Il y a quelques jours, l’équipe de négociateurs du président de Colombie, Juan Manuel Santos, et l’organisation narco-terroriste FARC, annoncèrent qu’afin d’assurer la mise en œuvre de l’accord « de paix» qu’ils sont en train de négocier depuis plus de quatre ans, ils avaient décidé d’élever le statut de l’accord et d’en faire un « accord humanitaire international spécial » qui soit, en plus, ratifié par l’Etat fédéral suisse.

Cette manœuvre du gouvernement colombien est inconstitutionnelle et antidémocratique.

Pour cette raison nous demandons respectueusement au gouvernement de la Suisse, au nom de tous les signataires de cette pétition, de suspendre sa participation à cette manœuvre autocratique et illégale, laquelle équivaut à assener un coup à la Constitution de la Colombie, au Congrès colombien (Sénat et Chambre), à la Cour constitutionnelle, et – le plus important – aux citoyens colombiens.

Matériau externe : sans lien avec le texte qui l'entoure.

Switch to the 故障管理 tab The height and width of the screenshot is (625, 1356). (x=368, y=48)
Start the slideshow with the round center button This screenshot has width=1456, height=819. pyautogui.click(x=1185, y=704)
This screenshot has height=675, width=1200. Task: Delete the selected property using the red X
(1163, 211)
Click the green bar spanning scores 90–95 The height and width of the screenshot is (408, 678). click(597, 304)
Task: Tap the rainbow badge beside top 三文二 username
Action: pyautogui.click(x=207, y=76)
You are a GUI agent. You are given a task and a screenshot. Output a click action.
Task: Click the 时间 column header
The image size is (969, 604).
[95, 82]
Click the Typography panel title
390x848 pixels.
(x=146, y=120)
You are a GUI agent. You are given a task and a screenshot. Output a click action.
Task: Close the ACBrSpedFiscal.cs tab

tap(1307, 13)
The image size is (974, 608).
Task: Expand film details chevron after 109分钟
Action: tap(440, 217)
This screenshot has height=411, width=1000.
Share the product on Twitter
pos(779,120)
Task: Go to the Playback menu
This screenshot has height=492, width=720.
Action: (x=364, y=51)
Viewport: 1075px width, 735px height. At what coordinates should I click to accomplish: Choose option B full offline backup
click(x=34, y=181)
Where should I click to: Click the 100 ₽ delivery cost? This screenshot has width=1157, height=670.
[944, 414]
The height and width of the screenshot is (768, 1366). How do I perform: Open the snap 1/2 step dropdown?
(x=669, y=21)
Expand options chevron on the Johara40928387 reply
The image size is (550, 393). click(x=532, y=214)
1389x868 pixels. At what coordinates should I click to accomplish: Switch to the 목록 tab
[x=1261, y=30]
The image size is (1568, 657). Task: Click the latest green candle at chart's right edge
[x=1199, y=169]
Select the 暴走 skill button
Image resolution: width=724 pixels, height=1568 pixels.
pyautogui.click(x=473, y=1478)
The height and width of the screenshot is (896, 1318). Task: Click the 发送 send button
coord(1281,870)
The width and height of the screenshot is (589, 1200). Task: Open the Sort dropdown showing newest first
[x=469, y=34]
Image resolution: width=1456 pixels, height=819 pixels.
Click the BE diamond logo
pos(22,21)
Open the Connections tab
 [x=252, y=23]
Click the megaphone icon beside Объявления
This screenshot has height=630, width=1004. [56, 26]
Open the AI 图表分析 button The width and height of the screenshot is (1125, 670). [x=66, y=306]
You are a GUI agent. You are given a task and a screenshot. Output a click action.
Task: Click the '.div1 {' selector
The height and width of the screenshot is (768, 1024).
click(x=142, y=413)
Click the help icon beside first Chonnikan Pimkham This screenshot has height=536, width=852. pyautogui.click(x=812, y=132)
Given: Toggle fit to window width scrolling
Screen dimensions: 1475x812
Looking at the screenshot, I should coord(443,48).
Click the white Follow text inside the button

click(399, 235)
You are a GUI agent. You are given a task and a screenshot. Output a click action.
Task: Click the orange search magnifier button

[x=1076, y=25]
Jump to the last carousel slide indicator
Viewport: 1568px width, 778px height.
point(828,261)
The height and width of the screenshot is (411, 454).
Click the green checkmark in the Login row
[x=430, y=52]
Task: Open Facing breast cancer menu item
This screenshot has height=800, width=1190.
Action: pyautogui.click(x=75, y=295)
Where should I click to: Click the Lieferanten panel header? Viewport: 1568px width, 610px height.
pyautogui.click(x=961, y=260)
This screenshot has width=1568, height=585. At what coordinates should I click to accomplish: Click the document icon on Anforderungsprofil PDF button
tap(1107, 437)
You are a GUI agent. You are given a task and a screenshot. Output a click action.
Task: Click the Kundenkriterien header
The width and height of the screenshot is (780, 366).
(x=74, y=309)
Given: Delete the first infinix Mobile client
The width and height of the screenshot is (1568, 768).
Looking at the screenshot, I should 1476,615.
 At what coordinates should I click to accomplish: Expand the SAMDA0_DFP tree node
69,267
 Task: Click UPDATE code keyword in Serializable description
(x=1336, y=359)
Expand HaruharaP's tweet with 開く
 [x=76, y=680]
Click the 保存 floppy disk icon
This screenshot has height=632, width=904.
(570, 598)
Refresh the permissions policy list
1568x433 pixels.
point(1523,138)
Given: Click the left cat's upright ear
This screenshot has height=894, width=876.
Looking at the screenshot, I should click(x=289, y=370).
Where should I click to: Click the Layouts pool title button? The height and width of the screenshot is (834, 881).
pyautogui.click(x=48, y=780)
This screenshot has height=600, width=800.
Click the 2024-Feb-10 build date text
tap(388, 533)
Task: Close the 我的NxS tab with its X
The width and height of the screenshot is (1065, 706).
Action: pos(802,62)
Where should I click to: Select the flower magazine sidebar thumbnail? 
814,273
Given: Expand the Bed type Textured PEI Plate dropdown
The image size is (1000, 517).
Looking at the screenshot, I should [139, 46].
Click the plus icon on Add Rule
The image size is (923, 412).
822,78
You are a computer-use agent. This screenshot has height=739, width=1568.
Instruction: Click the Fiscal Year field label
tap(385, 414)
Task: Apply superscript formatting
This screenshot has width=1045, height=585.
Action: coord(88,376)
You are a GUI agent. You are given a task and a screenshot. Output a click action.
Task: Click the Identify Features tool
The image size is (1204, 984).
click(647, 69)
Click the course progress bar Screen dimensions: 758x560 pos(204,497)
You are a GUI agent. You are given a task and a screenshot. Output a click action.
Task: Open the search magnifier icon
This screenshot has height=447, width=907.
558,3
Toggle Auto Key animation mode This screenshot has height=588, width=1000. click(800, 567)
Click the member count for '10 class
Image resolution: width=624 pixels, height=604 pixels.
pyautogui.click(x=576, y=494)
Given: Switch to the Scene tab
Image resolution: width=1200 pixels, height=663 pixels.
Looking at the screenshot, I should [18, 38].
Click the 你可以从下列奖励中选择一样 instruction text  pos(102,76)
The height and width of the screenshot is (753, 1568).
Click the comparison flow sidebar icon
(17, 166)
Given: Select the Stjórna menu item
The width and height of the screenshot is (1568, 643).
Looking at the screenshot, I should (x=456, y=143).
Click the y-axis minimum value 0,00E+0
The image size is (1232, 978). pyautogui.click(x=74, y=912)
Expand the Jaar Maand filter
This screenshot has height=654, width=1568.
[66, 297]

Il n’y a aucune base juridique pour transformer la négociation entre le gouvernement souverain de la Colombie et un groupe local narco-terroriste en un «accord humanitaire international spécial», comparable à la Convention de Genève. La guerre terroriste que les FARC ont menée contre la société colombienne a toujours été et reste un conflit interne. En fait, le seul élément «international» de l’accord serait l’accueil  que le gouvernement suisse ferait à celui-ci, sans avoir l’autorité ni la légitimité pour le faire, ni pour intervenir dans les questions relatives à l’abrogation ou la modification de la Constitution colombienne.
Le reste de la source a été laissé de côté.